### DATA ROWS
^^^^^^^^^^^^^^^^
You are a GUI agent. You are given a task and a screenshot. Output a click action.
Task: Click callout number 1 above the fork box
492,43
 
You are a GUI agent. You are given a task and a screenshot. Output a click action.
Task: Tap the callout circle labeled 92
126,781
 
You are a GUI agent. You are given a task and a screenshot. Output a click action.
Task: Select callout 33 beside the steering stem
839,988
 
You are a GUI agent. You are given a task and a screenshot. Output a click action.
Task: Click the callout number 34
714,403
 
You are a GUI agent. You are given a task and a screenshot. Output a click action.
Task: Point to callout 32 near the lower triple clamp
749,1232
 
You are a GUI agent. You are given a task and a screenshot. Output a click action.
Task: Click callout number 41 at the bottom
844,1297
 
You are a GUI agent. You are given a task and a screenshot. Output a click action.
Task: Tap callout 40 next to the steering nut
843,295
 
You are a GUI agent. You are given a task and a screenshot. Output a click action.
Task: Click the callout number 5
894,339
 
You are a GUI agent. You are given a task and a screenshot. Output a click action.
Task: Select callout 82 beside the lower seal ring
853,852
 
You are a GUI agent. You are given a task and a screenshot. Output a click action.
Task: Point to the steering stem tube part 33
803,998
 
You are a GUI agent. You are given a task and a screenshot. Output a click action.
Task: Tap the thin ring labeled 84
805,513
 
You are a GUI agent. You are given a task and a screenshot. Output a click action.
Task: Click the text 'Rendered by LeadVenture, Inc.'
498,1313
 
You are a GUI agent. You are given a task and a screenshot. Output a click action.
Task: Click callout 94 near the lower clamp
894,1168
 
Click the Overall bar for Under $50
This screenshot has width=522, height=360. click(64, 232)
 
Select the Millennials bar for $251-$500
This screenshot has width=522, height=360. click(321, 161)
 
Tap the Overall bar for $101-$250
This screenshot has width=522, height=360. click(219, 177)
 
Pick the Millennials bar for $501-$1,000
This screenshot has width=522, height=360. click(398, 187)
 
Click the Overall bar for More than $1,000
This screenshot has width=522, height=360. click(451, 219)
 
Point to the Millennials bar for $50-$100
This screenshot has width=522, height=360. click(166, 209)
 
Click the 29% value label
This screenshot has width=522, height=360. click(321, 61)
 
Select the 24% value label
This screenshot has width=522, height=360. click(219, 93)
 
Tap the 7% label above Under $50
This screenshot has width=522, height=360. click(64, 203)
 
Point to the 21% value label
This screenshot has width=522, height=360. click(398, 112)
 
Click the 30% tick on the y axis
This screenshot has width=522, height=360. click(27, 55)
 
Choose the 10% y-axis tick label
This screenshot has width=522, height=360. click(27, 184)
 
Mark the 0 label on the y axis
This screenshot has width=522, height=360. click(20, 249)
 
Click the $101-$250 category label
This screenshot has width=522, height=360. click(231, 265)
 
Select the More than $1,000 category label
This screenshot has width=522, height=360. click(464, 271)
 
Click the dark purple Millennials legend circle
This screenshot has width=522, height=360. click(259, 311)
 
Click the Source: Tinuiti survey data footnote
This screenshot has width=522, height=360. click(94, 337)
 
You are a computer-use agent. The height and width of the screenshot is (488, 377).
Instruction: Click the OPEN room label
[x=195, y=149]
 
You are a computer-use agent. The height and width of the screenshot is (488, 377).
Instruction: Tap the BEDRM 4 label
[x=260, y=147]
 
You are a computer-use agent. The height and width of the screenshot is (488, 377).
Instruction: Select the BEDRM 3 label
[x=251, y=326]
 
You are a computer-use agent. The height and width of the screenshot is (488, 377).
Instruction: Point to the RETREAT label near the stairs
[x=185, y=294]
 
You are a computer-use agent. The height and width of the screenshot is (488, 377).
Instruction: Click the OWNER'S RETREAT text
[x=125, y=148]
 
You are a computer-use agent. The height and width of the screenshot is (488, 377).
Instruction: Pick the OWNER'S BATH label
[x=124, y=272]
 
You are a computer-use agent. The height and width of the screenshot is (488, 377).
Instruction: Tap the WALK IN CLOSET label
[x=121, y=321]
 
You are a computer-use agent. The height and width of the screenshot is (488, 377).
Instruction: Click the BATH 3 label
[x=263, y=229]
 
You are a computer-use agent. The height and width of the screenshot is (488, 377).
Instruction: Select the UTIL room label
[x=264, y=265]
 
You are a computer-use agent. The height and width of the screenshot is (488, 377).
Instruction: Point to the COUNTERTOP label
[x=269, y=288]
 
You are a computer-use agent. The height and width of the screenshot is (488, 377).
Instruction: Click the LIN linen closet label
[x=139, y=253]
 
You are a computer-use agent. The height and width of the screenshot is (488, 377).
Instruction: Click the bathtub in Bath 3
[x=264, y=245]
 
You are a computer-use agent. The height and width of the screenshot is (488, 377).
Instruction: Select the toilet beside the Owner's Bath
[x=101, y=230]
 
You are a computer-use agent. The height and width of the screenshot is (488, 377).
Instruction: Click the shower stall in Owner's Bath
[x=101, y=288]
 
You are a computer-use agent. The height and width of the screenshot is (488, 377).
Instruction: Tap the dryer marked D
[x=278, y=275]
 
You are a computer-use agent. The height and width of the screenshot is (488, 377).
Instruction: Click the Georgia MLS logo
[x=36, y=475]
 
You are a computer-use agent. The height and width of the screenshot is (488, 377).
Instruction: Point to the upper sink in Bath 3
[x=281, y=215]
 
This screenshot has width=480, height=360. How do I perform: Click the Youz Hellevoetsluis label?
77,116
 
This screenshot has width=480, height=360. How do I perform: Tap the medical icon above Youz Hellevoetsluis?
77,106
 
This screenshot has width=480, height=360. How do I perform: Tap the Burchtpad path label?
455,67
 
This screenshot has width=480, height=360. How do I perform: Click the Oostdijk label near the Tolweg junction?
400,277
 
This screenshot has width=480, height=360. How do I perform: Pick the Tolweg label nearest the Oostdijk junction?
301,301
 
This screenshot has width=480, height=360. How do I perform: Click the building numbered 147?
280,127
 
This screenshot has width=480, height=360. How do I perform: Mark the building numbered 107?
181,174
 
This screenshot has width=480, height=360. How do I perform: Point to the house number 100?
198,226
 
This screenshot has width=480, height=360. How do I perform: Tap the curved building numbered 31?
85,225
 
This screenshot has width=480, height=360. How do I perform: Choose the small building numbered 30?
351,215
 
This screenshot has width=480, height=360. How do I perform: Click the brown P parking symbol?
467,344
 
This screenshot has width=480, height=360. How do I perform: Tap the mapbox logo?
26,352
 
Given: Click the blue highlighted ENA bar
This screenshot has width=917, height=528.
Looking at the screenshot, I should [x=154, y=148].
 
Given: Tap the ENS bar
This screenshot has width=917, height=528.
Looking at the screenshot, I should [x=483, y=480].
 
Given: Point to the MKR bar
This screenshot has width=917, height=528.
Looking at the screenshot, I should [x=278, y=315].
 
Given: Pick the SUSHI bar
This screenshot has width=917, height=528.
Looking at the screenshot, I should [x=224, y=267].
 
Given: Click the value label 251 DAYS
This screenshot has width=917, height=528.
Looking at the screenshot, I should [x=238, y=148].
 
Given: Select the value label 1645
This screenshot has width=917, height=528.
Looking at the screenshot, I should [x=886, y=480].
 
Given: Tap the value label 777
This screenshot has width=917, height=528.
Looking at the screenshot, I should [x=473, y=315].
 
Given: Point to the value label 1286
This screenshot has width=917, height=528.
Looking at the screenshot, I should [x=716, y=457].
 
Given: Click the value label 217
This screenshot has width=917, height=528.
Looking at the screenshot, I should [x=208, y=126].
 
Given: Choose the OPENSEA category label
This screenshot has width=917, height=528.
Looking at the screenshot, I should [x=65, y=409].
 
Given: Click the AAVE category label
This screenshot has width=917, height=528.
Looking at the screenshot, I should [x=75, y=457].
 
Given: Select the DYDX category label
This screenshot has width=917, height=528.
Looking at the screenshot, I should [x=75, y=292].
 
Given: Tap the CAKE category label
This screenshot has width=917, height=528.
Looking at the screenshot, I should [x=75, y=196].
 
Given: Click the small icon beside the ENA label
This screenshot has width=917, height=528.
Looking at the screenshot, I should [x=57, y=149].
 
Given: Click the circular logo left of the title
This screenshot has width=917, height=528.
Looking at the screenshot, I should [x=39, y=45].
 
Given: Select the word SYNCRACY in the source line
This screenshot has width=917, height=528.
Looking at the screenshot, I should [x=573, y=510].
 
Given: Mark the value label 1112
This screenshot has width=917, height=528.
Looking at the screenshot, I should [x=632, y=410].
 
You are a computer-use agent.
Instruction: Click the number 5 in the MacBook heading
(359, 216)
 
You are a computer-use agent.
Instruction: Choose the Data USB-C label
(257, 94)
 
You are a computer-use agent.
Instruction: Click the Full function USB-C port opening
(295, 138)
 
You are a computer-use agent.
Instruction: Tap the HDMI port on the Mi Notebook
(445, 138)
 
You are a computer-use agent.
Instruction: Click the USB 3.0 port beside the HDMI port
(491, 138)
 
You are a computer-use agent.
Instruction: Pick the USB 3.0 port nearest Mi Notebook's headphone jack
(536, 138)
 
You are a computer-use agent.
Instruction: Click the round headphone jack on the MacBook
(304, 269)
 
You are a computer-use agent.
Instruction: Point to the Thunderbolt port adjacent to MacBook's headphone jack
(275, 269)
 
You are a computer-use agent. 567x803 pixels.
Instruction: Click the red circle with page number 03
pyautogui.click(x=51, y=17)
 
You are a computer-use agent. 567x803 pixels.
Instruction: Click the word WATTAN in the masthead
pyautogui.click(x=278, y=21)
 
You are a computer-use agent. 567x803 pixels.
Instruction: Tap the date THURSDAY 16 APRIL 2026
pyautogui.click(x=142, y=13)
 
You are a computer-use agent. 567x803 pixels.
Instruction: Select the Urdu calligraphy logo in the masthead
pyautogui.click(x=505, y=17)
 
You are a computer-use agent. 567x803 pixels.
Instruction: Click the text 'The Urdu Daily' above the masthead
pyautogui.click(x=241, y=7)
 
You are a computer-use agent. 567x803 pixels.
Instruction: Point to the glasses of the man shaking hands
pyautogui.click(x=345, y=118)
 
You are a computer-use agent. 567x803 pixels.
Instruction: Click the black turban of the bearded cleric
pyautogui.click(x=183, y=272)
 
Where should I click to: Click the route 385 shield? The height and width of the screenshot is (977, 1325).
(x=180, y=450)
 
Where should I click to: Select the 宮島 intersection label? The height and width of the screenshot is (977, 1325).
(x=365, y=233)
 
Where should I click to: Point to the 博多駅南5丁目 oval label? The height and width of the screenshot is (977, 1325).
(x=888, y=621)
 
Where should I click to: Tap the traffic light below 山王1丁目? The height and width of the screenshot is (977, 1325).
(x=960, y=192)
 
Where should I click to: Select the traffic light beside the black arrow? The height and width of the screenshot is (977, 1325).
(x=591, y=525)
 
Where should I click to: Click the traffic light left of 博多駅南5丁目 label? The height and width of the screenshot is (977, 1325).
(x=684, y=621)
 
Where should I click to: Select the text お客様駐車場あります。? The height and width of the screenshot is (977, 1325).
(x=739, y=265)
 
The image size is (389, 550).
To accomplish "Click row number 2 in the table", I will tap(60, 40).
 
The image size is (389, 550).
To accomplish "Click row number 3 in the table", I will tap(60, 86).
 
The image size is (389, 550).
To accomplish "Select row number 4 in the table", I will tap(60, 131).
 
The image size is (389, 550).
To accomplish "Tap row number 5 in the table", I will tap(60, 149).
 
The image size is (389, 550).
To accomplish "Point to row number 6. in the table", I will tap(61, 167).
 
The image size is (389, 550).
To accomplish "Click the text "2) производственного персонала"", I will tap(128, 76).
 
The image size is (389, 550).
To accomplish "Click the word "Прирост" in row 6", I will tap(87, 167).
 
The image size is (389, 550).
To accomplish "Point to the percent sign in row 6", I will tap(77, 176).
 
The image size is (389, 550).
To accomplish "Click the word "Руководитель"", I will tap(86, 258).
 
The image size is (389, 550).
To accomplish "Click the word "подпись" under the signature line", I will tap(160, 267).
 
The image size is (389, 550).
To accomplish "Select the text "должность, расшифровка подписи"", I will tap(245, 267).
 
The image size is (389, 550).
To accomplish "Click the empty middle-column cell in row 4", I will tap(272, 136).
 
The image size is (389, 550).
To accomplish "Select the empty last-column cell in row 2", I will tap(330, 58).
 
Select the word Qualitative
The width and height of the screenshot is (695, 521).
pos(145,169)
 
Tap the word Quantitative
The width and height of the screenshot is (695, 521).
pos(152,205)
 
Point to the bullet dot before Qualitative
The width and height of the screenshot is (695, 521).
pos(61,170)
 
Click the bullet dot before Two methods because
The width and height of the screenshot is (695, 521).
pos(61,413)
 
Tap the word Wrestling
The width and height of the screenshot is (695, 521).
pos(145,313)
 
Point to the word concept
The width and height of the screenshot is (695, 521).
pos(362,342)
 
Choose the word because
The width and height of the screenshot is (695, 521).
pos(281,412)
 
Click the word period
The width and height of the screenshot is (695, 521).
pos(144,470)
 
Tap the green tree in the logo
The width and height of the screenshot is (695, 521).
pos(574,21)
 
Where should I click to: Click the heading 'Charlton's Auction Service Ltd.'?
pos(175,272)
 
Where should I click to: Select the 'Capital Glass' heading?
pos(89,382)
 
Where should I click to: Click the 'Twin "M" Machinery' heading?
^^^^^^^^^^^^^^^^
Starting at the line that contains "Tap the word Wrestling" and ending with the last row, rewrite those rows in full, requests included. Scale every click coordinate in the answers by 0.75, round to whole numbers with halves rounding up, and leave all other numbers unchanged.

### COMPLETED TASK
Tap the word Wrestling
The width and height of the screenshot is (695, 521).
pos(109,235)
 
Point to the word concept
The width and height of the screenshot is (695, 521).
pos(272,257)
 
Choose the word because
The width and height of the screenshot is (695, 521).
pos(211,309)
 
Click the word period
The width and height of the screenshot is (695, 521).
pos(108,353)
 
Tap the green tree in the logo
The width and height of the screenshot is (695, 521).
pos(431,16)
 
Where should I click to: Click the heading 'Charlton's Auction Service Ltd.'?
pos(131,204)
 
Where should I click to: Select the 'Capital Glass' heading?
pos(67,287)
 
Where should I click to: Click the 'Twin "M" Machinery' heading?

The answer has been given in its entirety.